Ko Un's counterpart has not yet emerged--or been allowed to emerge-- in North Korea. The Soviet bloc was rich with the samizdat of dissident poets and the semi-official work of writers during one thaw or another. North Korea has none of that. Even among the several thousand North Koreans who live in South Korea, no literary work has appeared (though one defector has written a musical about the North Korean prison labor camp at Yodok). Very little of the official literature has even been translated into English. One novel, Han Sorya's Jackals, has appeared, as have several short stories. Since North Korean author Hon Sok-jung's novel Hwangjini won a prestigious South Korean prize in 2004 and official North Korean literature is more available in the South, some of this work might soon make its way into English.
In the meantime, we are left with a tantalizing glimpse of literary changes afoot in North Korea in a 1999 story nimbly translated by Stephen Epstein and published in a recent issue of the online magazine Words Without Borders. Han Ung-bin's "Second Encounter" draws on the usual North Korean boilerplate about building a strong and prosperous nation. But Han also alludes to the hardships of the famine years of the mid-1990s. And most of the story involves an encounter during a 1989 youth festival in Pyongyang between a foreign journalist and a literal-minded North Korean, mediated by the story's narrator. The misunderstandings are nearly comic, for the journalist can't quite believe that this average North Korean might live an ordinary life with an ordinary job and family, in a society with functioning schools and hospitals, with soft drinks for the kids and trips to the amusement park.

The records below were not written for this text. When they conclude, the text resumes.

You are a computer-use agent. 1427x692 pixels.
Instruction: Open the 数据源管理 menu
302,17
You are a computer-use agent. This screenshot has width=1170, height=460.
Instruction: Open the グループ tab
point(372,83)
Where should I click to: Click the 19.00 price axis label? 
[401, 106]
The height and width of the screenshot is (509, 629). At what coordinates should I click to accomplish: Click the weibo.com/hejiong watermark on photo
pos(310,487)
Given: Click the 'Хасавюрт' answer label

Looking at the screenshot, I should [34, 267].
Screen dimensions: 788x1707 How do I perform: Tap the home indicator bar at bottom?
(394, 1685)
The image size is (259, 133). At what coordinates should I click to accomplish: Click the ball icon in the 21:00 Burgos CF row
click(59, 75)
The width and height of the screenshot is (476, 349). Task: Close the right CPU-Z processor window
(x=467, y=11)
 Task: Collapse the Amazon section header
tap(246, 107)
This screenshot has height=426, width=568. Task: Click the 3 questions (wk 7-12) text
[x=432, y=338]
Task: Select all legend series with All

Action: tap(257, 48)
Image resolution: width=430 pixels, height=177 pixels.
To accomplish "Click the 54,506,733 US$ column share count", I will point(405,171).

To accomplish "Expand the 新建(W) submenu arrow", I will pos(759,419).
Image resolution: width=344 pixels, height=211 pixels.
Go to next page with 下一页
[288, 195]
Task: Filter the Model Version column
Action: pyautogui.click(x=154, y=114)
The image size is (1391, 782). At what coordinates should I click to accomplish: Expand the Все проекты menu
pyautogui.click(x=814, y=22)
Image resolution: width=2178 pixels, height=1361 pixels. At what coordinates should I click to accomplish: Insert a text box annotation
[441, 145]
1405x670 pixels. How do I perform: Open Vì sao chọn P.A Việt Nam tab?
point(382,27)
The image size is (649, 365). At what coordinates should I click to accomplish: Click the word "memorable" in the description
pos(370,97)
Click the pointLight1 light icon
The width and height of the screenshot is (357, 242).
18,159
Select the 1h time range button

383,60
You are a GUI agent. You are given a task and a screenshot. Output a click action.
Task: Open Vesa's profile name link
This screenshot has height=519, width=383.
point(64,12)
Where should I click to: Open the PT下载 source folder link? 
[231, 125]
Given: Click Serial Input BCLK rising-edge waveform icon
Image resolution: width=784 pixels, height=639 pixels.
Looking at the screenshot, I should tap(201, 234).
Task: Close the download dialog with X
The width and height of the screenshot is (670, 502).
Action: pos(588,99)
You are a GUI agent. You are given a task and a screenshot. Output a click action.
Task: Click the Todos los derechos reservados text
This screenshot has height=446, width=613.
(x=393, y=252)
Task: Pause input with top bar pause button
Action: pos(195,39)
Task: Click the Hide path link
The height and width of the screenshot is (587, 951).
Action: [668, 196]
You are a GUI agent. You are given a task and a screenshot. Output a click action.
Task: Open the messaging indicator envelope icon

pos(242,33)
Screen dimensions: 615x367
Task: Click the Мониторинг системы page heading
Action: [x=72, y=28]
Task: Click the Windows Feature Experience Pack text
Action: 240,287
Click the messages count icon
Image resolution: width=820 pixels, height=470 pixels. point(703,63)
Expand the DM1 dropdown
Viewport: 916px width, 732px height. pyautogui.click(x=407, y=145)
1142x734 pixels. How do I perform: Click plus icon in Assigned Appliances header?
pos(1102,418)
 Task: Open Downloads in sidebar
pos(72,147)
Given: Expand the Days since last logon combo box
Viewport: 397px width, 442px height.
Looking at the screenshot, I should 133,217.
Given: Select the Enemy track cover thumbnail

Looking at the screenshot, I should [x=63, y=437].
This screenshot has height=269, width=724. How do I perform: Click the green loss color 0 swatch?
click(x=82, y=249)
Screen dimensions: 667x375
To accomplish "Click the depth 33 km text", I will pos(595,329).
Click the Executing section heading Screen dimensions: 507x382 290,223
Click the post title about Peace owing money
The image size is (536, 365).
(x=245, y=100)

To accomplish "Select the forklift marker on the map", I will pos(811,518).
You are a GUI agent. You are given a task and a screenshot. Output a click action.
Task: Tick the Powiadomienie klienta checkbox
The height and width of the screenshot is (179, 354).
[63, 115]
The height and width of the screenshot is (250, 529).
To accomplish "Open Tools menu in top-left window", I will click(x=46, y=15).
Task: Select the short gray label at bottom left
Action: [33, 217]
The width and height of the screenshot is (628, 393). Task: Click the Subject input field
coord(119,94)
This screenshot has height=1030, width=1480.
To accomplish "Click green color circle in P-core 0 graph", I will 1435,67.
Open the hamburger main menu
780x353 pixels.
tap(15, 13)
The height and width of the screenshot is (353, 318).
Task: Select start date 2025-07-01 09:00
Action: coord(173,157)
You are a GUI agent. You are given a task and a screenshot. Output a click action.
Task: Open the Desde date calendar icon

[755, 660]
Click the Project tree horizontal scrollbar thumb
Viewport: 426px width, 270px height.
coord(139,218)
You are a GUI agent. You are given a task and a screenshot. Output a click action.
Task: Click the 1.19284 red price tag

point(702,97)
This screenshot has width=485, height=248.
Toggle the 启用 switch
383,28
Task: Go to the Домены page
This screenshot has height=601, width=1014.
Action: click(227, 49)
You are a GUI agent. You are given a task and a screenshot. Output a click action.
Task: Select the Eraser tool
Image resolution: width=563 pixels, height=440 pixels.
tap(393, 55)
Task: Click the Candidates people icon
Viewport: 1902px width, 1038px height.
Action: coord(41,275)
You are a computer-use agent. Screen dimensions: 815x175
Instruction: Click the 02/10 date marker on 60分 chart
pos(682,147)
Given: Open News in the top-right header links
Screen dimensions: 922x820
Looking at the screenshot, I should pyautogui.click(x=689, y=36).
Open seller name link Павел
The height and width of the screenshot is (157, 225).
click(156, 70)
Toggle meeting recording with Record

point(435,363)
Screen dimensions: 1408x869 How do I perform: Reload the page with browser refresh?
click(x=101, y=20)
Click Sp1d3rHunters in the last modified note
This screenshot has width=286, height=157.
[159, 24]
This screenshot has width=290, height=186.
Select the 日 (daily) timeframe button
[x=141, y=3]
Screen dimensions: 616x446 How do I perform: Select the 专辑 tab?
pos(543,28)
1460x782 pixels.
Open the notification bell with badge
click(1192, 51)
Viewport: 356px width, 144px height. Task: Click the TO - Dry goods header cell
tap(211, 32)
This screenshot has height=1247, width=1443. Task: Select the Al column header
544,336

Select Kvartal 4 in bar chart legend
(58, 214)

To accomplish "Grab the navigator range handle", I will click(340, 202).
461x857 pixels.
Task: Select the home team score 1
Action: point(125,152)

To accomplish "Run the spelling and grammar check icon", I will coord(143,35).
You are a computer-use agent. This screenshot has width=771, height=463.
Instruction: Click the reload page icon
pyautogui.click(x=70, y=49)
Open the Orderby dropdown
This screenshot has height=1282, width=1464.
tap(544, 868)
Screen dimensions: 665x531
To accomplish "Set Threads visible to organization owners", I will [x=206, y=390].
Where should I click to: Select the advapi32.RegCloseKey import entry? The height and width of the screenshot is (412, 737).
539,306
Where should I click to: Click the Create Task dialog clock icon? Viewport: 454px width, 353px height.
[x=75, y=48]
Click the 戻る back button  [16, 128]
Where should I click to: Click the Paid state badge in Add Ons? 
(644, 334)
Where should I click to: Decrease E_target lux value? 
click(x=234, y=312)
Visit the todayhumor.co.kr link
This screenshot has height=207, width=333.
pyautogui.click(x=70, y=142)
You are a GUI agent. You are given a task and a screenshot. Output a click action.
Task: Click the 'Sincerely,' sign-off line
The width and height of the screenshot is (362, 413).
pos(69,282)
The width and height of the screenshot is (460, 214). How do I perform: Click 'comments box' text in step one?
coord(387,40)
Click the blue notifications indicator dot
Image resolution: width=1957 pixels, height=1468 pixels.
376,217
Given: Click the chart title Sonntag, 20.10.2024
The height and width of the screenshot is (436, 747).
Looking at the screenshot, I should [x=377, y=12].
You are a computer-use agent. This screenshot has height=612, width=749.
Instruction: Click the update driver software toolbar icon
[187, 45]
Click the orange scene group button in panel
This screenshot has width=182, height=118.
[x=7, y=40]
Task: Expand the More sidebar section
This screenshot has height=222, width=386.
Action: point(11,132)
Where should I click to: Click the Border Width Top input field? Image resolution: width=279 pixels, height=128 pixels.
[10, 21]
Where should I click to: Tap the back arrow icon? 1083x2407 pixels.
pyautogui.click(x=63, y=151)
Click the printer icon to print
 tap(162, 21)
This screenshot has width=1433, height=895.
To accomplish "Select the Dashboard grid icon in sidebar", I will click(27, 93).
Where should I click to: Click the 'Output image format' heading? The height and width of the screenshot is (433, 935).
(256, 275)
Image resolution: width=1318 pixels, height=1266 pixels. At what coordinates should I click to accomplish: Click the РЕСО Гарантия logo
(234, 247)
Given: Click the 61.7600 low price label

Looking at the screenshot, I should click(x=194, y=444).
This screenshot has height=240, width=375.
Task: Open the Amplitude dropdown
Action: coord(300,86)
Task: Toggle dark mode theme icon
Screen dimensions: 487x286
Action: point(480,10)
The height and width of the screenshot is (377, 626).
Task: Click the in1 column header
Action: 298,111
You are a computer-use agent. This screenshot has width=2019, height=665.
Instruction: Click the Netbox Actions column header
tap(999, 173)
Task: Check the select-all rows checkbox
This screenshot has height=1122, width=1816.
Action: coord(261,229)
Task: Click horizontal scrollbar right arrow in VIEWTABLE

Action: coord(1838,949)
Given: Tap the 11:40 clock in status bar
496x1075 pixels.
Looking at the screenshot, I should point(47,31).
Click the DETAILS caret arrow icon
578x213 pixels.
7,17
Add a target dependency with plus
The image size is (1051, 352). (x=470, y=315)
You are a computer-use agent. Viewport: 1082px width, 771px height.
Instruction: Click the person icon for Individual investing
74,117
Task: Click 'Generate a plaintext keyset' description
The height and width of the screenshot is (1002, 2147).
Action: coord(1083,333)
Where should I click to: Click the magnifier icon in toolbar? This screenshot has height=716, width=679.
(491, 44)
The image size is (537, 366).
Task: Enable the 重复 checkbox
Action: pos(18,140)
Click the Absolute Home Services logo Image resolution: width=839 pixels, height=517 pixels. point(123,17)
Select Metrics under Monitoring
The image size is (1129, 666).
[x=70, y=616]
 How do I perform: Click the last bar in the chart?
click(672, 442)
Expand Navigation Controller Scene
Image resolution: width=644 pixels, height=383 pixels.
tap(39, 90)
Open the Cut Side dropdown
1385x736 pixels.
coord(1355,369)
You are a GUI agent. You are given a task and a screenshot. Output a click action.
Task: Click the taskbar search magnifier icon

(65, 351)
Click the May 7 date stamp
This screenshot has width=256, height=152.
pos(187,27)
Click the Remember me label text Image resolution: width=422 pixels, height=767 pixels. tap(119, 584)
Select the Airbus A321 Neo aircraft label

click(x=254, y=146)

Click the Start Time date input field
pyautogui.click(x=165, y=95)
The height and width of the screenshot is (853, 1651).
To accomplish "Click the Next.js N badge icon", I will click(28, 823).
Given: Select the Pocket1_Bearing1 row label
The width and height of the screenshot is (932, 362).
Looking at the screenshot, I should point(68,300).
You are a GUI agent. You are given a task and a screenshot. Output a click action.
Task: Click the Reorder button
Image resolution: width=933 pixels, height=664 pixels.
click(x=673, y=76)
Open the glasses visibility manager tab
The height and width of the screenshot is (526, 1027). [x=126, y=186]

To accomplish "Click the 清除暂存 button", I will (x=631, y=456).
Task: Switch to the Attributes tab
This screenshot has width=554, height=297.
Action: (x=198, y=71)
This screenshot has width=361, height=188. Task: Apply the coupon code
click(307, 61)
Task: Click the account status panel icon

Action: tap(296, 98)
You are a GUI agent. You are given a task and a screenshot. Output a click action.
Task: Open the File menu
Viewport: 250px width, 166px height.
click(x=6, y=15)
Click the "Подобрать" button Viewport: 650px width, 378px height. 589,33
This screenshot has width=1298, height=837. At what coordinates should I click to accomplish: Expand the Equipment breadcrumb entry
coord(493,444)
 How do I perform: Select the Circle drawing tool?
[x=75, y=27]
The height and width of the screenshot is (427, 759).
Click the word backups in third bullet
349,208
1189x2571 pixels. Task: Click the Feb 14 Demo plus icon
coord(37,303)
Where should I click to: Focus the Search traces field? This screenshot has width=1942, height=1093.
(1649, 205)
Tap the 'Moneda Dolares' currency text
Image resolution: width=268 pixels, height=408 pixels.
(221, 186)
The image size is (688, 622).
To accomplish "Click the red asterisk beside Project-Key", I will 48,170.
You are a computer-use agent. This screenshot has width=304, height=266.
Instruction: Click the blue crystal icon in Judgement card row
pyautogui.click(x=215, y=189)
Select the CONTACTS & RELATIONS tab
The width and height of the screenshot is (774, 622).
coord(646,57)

Such an ordinary existence was once within reach. North Korea's social system suffered enormous strains during the famine years. Schools and hospitals did not function as before. The merry-go-rounds rusted. "We have lost nothing," the narrator reflects upon the intervening years, referring more to patriotic fervor than material comforts. But North Koreans might read wistfulness or even concealed anger into Han's story. "Second Encounter" lends itself to more than one interpretation, which suggests a movement from simple propaganda toward actual literature.
It is still a far cry, of course, from an appraisal of North Korea's labor camps, extrajudicial killings, history of purges and the like. This catharsis, whenever it comes, will be unspeakably painful. Korean novelists, poets and short-story writers have mined the atrocities of the colonial period, the Korean War and the South's authoritarian era. These are, unfortunately, rich veins. When North Koreans can openly testify like the ghosts of The Guest, when the han of North Koreans is given proper voice, when a North Korean Ko Un can tell us about the people and not just the People, Korean literature will have a fresh infusion of horror and inspiration.